# Work task:
Please restate exactly the lines from the one holding "Where should I" to the end of the material, including both ends and excluding every picture.

# Information given:
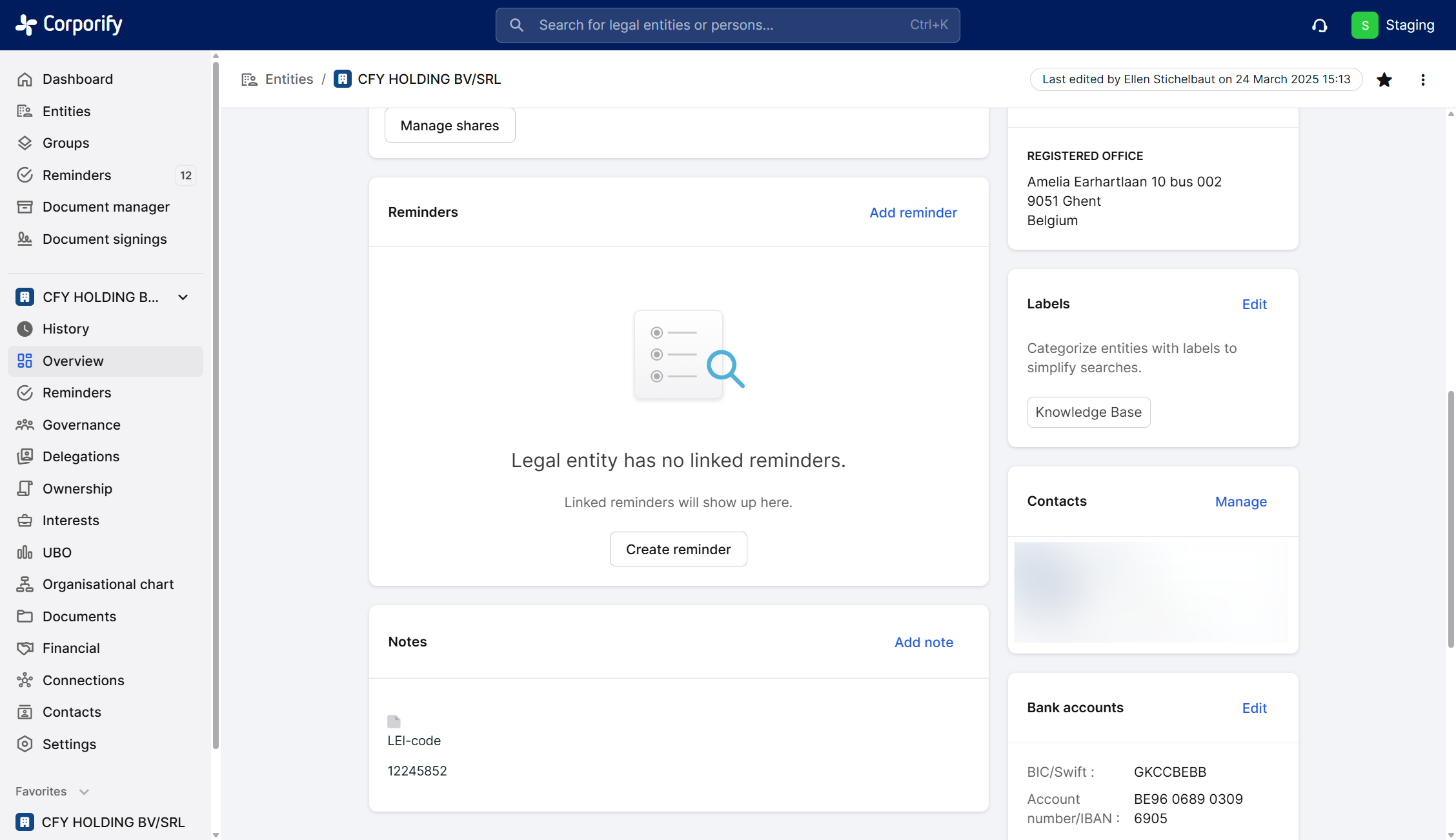Click the entity search input field
Viewport: 1456px width, 840px height.
727,25
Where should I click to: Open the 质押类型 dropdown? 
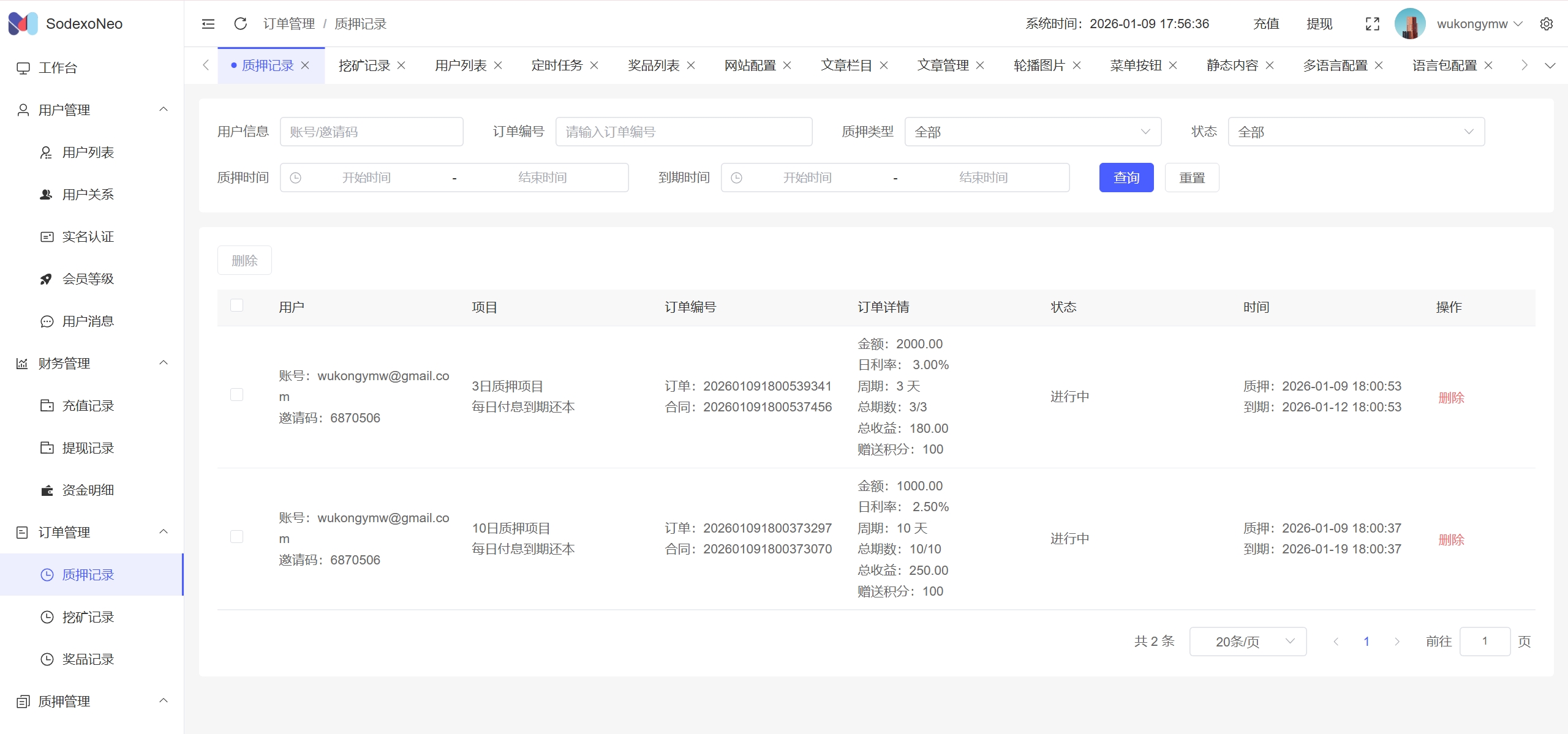1032,132
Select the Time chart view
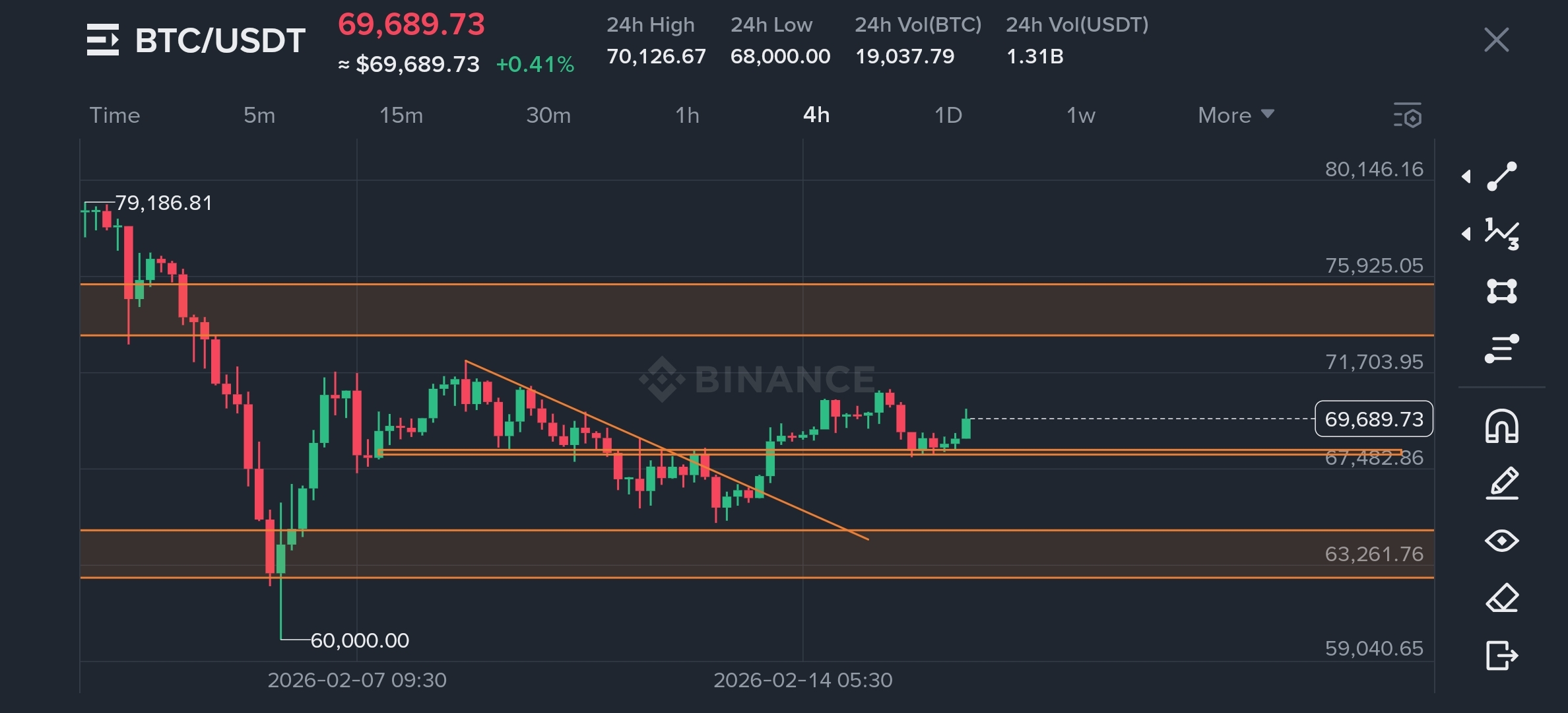Image resolution: width=1568 pixels, height=713 pixels. point(115,116)
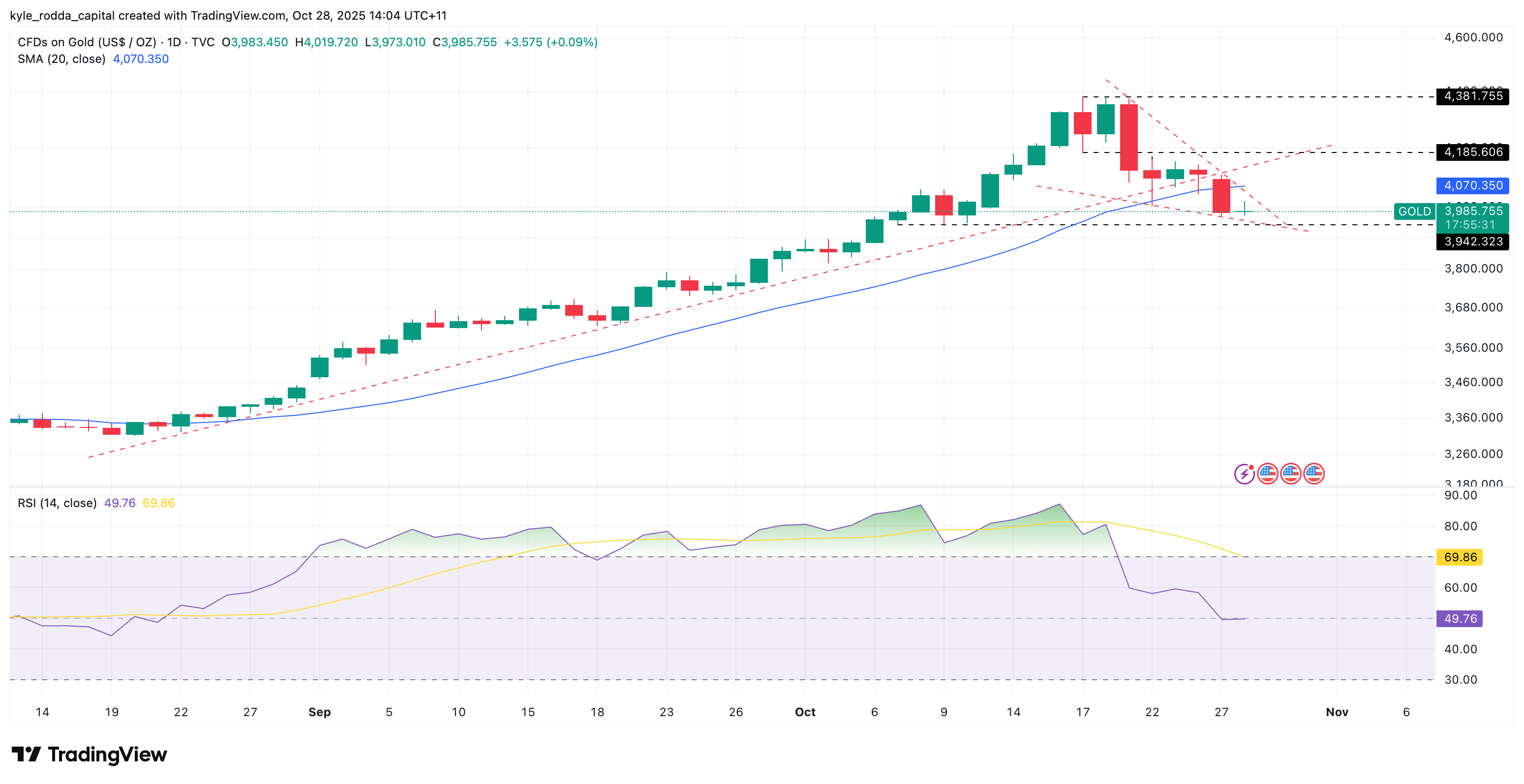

# Answer section:
Where should I click to: Open the 质押类型 dropdown? 
1032,132
Select the Time chart view
Image resolution: width=1568 pixels, height=713 pixels. point(115,116)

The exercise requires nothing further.